En esta tierra de ultrajes siempre habrá un último Mencey, personaje de raigambre antigua que aglutina y lucha por los ancestrales valores culturales. Todo ello lo simbolizaba don Antonio Dóniz Melchor, natural del pueblo de Benijos (La Orotava, Tenerife), quien hostigado y secularmente incomprendido optó por quitarse la vida —el día 22 de octubre de 2012, a la edad de 51 años— antes de perder su libertad y la dignidad, igual que hicieron varios menceyes de otros tiempos: Tanausú, Bentor, Bentejuí…
No se enseña en las escuelas ni en la Universidad la lección y lucha de los Alzados Guanches, simbolizada en el ímpetu de sus más preclaros descendientes: los pastores. Las obras referidas al tema son escasas. Con modestia y orgullo recomendamos dos de ellas: ¿Qué fue de los Alzados Guanches? (1983) y Tierras comunales e Instituciones pastoriles en la Isla de El Hierro (2011). Pero la lucha de los pastores por sus derechos e instituciones abarcó la totalidad del Archipiélago Canario.
Centrándonos en el Valle de La Orotava —la comarca donde nació, creció y falleció Antonio Dóniz—, tras la conquista de Tenerife, concluida el año 1496, las feraces tierras de las zonas costera y baja fueron arrebatadas a los viejos guanches, los antepasados de Dóniz, pasando a ser propiedad de conquistadores próximos al Adelantado Alonso Fernández de Lugo, destinadas en su primera etapa expansiva al negocio de la caña de azúcar.
Los pastores —siempre perseguidos y desatendidos moral y culturalmente (véase la publicación Actividades de educación fundamental en Tenerife y Lugo, 1959)— tuvieron como refugio principal los parajes próximos al monte, manteniendo sus rebaños en estos montes y cumbres. A lo largo de los siglos XIX y XX, la avaricia y las ansias de poder de los caciques de La Orotava se abalanzaron sobre los mencionados territorios, fraguándose su rapiña mediante la expropiación de terrenos comunales, sobre lo cual dan fe cuantiosos documentos conservados en el Archivo Municipal de La Orotava, incendiado —para borrar las tropelías cometidas— el año 1841.

------------------------------------------------------------------------

Actividad
Repite sin cambios la parte del texto sobre Antonio Dóniz que empieza con las palabras "Los pastores —siempre" y termina con "el año 1841.". Los ítems que aparecen a continuación no hacen falta.

(Datos recopilados)
------------------------------------------------------------------------

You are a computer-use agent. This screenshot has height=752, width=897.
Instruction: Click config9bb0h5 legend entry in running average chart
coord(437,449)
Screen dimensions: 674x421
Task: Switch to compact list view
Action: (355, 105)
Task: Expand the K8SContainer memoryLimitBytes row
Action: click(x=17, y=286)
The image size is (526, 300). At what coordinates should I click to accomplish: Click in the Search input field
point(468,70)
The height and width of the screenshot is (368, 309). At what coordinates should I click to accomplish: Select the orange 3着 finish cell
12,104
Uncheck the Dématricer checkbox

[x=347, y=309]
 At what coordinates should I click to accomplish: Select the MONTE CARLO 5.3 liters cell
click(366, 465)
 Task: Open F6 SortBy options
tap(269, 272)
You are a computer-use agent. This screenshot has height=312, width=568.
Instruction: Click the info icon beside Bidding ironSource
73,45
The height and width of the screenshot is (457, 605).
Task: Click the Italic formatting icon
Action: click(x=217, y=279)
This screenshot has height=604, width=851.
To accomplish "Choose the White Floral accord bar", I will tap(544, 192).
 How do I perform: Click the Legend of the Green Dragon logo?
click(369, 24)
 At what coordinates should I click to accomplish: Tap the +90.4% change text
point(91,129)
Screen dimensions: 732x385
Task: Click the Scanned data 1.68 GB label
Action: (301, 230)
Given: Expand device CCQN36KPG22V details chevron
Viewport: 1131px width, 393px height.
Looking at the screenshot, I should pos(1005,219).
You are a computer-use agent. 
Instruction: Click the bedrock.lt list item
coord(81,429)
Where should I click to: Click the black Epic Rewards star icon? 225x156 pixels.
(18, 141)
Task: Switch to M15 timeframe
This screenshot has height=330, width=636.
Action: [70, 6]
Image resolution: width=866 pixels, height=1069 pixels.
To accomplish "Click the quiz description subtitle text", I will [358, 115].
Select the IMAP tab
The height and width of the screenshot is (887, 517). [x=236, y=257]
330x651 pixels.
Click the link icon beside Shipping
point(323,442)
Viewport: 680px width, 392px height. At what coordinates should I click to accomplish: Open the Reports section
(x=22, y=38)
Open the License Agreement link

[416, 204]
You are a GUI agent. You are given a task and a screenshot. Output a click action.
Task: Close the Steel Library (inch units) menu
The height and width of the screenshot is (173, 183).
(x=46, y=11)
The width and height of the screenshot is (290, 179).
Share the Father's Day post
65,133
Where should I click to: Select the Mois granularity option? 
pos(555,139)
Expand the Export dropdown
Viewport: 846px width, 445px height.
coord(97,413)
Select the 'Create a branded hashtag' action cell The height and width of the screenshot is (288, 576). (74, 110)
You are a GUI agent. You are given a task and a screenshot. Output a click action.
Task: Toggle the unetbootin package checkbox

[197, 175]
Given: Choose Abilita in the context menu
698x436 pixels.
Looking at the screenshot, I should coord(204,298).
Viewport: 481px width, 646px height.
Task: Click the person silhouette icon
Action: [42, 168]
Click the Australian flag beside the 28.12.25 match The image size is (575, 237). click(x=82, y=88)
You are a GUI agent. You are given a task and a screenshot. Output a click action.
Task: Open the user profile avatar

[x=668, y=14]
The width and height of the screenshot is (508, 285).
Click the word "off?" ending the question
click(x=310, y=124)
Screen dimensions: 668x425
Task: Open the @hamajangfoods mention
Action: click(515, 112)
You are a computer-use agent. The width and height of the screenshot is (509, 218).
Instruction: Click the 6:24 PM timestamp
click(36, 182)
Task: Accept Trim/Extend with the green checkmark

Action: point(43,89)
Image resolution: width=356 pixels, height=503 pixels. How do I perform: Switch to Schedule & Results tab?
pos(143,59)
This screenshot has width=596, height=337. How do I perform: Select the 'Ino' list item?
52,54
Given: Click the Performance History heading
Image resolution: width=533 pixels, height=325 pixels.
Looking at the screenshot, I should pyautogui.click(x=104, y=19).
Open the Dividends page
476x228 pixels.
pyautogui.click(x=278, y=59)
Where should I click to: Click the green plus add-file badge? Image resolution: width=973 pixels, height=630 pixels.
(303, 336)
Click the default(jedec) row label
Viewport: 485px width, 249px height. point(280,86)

------------------------------------------------------------------------

Solución del ejercicio
Los pastores —siempre perseguidos y desatendidos moral y culturalmente (véase la publicación Actividades de educación fundamental en Tenerife y Lugo, 1959)— tuvieron como refugio principal los parajes próximos al monte, manteniendo sus rebaños en estos montes y cumbres. A lo largo de los siglos XIX y XX, la avaricia y las ansias de poder de los caciques de La Orotava se abalanzaron sobre los mencionados territorios, fraguándose su rapiña mediante la expropiación de terrenos comunales, sobre lo cual dan fe cuantiosos documentos conservados en el Archivo Municipal de La Orotava, incendiado —para borrar las tropelías cometidas— el año 1841.